Bulgur-Stuffed Squash
Servings: 6 Prep 5 mins Bake 400°F 45 mins Cook 5 mins


  • 3 small acorn squash, halved and seeded
  • 3/4 cup bulgur wheat
  • 2 hot Italian sausages, casings removed
  • 1/2 teaspoon garlic powder
  • 1 small sweet red pepper, seeded and diced
  • 2 tablespoons chili sauce
  • 1/4 teaspoon salt
  • 2 tablespoons maple syrup

Make It

1. Heat oven to 400 degrees F. Place squash halves, cut-side down, on a 15 x 10 x 1-inch baking pan. Add 2 cups water, and transfer to oven. Bake at 400 degrees F for 35 minutes.

2. Meanwhile, put bulgur in a bowl. Pour 3/4 cup boiling water over bulgur; cover with plastic wrap. Let stand 30 minutes.

3. Once bulgur is softened, heat a nonstick skillet over medium-high heat. Add sausage; cook 2 minutes. Stir in garlic powder and red pepper; cook 3 minutes. Remove from heat.

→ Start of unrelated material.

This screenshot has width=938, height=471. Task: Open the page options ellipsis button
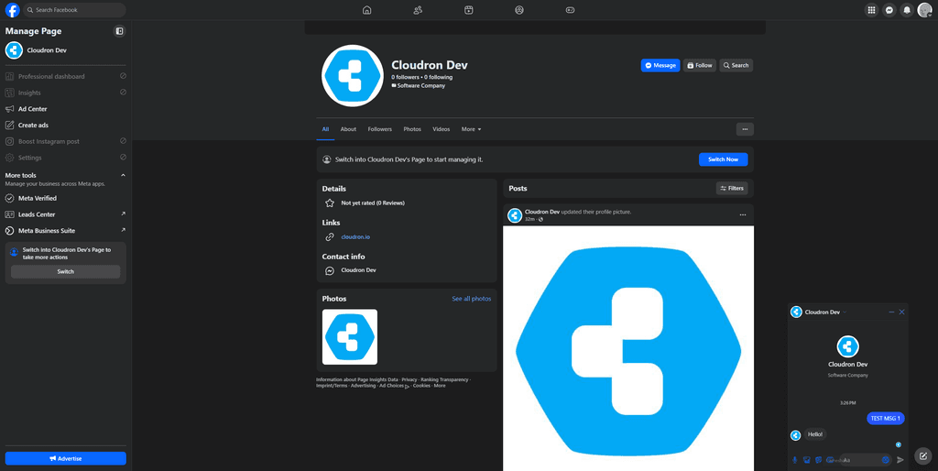744,129
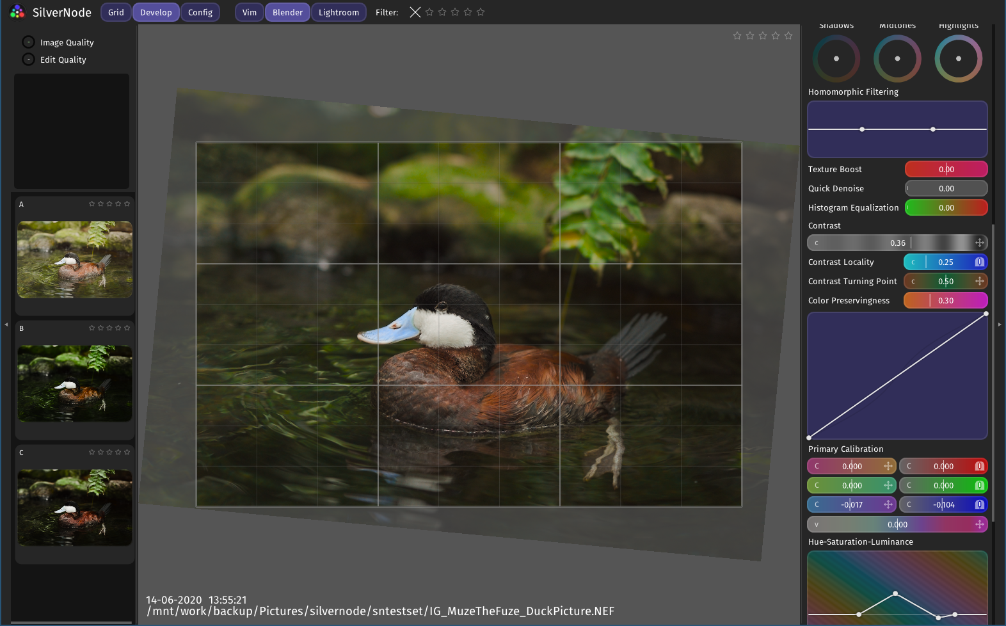Click move-arrows icon on the V calibration slider
Viewport: 1006px width, 626px height.
[979, 524]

4. Stir in bulgur, chili sauce and 1/8 teaspoon of the salt. Remove squash from oven; pour off water. Flip over squash; brush with maple syrup. Season with remaining 1/8 teaspoon salt. Spoon filling in squash; return to oven. Bake 10 minutes.

Nutrition Facts

Servings Per Recipe: 6; Amount Per Serving: cal. (kcal): 274, Fat, total (g): 7, chol. (mg): 13, sat. fat (g): 2, carb. (g): 50, fiber (g): 12, pro. (g): 9, sodium (mg): 455, Percent Daily Values are based on a 2,000 calorie diet.